The major U.S. indices snapped back over the past month, with tech spearheading things,  culminating in the S&P 500’s fresh record close at 7,173.91 on April 27. 

Fund manager buys and sells

The tremendous rally was driven by robust earnings, AI optimism, semiconductor strength, and easing concerns about geopolitical risk.

Nevertheless, elevated oil prices and Fed uncertainty continue to remain overhangs.

  • S&P 500: The index is up 12.6% over the past month and 4.8% year to date, closing at a record 7,173.91 on April 27. Better-than-feared earnings, along with renewed AI enthusiasm, injected fresh fuel, sending the index surging to record highs.
  • Nasdaq Composite: The tech-heavy index has jumped to 18.8% over the past month and is up 7.1% year to date, closing at a record 24,887.10. The Nasdaq has also benefitted immensely from the renewed enthusiasm in the AI trade, led by Nvidia‘s strength, chip stock momentum, and megacap earnings, keeping investors engaged. 
  • Dow Jones Industrial Average: The blue-chip index has gained 8.86% over the past month and 2.3% year to date, closing at 49,167.79. Compared to the two, the gain is considerably lower and points to pressures from consumer-facing names and oil-related worries.

Wall Street price targets for the S&P 500

Morgan Stanley sees earnings driving stocks higher

Apart from investor exuberance, Morgan Stanley believes that healthy earnings are supporting the recent stock market rally. 

The firm argues that resilient earnings results and upward revisions back up its call for high-teens EPS growth this year, with early earnings-season numbers coming in hotter than usual.

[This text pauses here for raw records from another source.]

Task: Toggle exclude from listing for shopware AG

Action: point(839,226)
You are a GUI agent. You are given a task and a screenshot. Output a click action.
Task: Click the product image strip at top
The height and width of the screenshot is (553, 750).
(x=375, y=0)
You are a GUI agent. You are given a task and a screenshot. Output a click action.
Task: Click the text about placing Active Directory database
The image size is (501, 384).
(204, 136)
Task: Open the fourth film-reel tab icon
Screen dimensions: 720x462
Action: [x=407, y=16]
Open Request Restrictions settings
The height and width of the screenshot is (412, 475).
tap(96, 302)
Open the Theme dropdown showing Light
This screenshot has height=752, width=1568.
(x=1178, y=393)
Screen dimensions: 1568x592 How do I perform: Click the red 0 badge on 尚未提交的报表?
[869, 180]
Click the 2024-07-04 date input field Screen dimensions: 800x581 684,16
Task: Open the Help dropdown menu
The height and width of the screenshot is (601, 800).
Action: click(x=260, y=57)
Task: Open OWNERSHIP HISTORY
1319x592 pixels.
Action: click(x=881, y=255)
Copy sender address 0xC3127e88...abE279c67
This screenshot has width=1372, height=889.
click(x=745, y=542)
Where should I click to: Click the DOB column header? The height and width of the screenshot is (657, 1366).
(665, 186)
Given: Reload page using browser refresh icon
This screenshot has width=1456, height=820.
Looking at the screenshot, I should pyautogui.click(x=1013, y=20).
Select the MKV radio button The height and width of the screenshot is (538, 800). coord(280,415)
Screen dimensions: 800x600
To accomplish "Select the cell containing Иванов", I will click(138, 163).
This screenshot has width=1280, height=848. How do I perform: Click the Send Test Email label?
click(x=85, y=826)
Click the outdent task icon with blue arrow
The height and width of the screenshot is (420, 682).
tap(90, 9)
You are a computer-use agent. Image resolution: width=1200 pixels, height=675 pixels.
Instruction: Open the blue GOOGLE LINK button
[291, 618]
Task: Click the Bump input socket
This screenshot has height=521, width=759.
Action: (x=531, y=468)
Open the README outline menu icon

At present, the aggregate earnings surprise is running at an impressive 10%, which, as mentioned earlier, is 2 times the long-term average.

Moreover, the bank says that Q2 2026 EPS estimates are up 2% month-to-date, while EPS estimates for the next 12 months are up 3%.

Consequently, it’s backing a familiar investing strategy, including a barbell of cyclicals, including Financials, Industrials, and Discretionary Goods, along with quality growth, along with hyperscalers and Mag 7 names.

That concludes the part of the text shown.